Eugene V. "Gene" Frankel was an American actor, theater director, and acting teacher especially notable in the founding of the off-Broadway scene. Frankel served in the Army during World War II in entertainment and as a member of an aerial crew.
Life and career
Frankel's direction of the off-Broadway production of Jean Genet's The Blacks was regarded as a crucial production in promoting African-American theater during the civil-rights movement which opened in 1961 and ran at St. Mark's Theatre for more than 1,400 performances, the longest-running Off-Broadway non-musical of the decade. The cast included James Earl Jones, Roscoe Lee Browne, Louis Gossett, Jr., Cicely Tyson, Godfrey Cambridge, Maya Angelou and Charles Gordone; sets were by Kim E. Swados, music by Charles Gross, and costumes and masks by Patricia Zipprodt. He began his own career as an actor and was one of the earliest members of the Actors Studio. He moved behind the scenes and became a theater director on and off Broadway. His most notable Broadway production was Arthur Kopit's Indians starring Stacy Keach, who won the 1970 Tony Award as Best Actor for his portrayal of Buffalo Bill. The production was also nominated for a Tony Award for best play of 1970. His other Broadway productions included A Cry of Players, Kurt Weill's Lost in the Stars and Harry Chapin's The Night That Made America Famous. His off-Broadway productions included Brecht on Brecht,, I Am a Woman, and To Be Young, Gifted and Black starring Cicely Tyson. He directed an Arthur Miller play when Miller was married to Marilyn Monroe.
Gene Frankel Theatre
As well as directing over 200 shows and managing at least twelve theaters throughout his career, Frankel taught acting, writing and directing. His last stage was the Gene Frankel Theatre and Film Workshop at 24 Bond Street in Greenwich Village. Frankel said that the heart of successful acting was, "Truth. I don't let my actors tell lies. The camera doesn't lie, the stage doesn't let you lie." He was a visiting professor in theater at various institutions of higher learning including Columbia University, Boston College, and New York University. On August 4, 1973, his Mercer Arts Center, a complex of seven small theaters, which had been located on the first two floors of the residential Broadway Central Hotel, physically collapsed. Frankel, who had been conducting a rehearsal at the time, noticed the ceiling and walls beginning to buckle and heroically led the actors and several residents to safety; five people died in the collapse. Only his last theater was a financial success, serving as home to artistic director Christopher Groenwald's New Mercury Players and as a satellite location for artistic director Marilyn Majeski's Grove Street Playhouse.

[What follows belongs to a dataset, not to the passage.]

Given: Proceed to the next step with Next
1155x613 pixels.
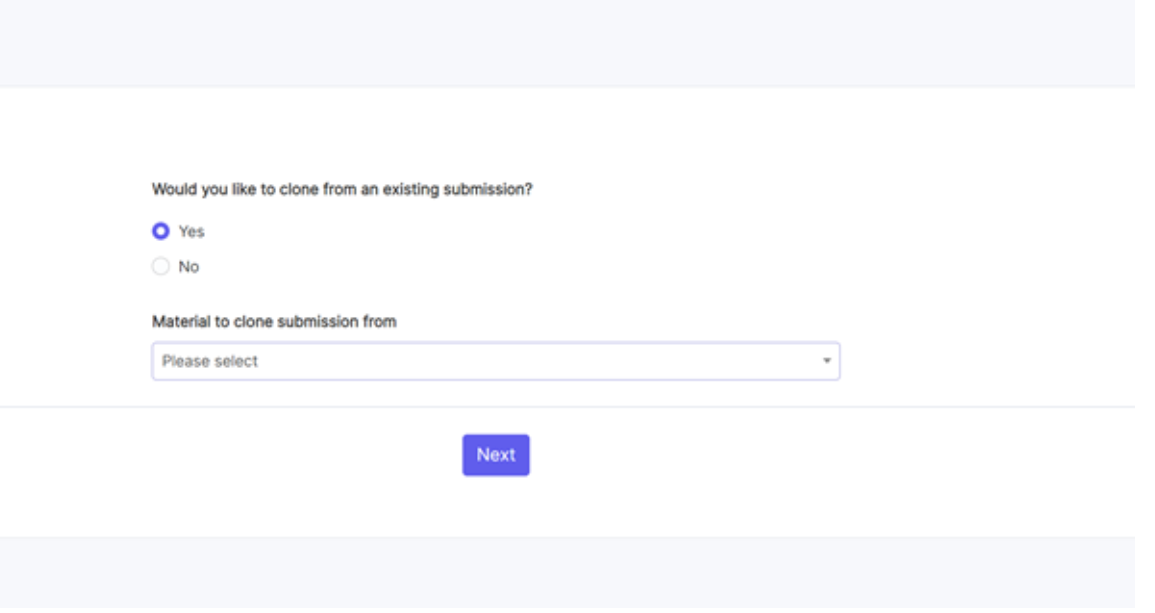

In 2003 Gene Frankel made Gail Thacker Managing Director of the Gene Frankel Theatre and Film Workshop at the Bond Street location. Upon Gene Frankel's death his legacy passed into Thacker's trust.
Family
Frankel had two children, Laura Frankel and Ethan Frankel. He was survived by his daughter, Laura Frankel. His son, an aspiring actor, who studied at his father's school had struggled with psychiatric illness which led him to leap off the top of a Manhattan 17-floor-building in 1995 during a psychosis from which he miraculously survived. After a lengthy coma and therapy to learn to walk again Ethan was placed in a group home in the Bronx where he was murdered by a fellow resident the following year. Frankel created a scholarship at his theater in his son's name.
Productions
Broadway
The Night That Made America Famous, February 26, 1975 – April 6, 1975
The Lincoln Mask, October 30, 1972 – November 4, 1972
Frankel was awarded the first Obie Award for directing, with his production of Volpone and then won two more also for directing. He also received the first Lola d'Annunzi and Vernon Rice awards for outstanding achievement in theater.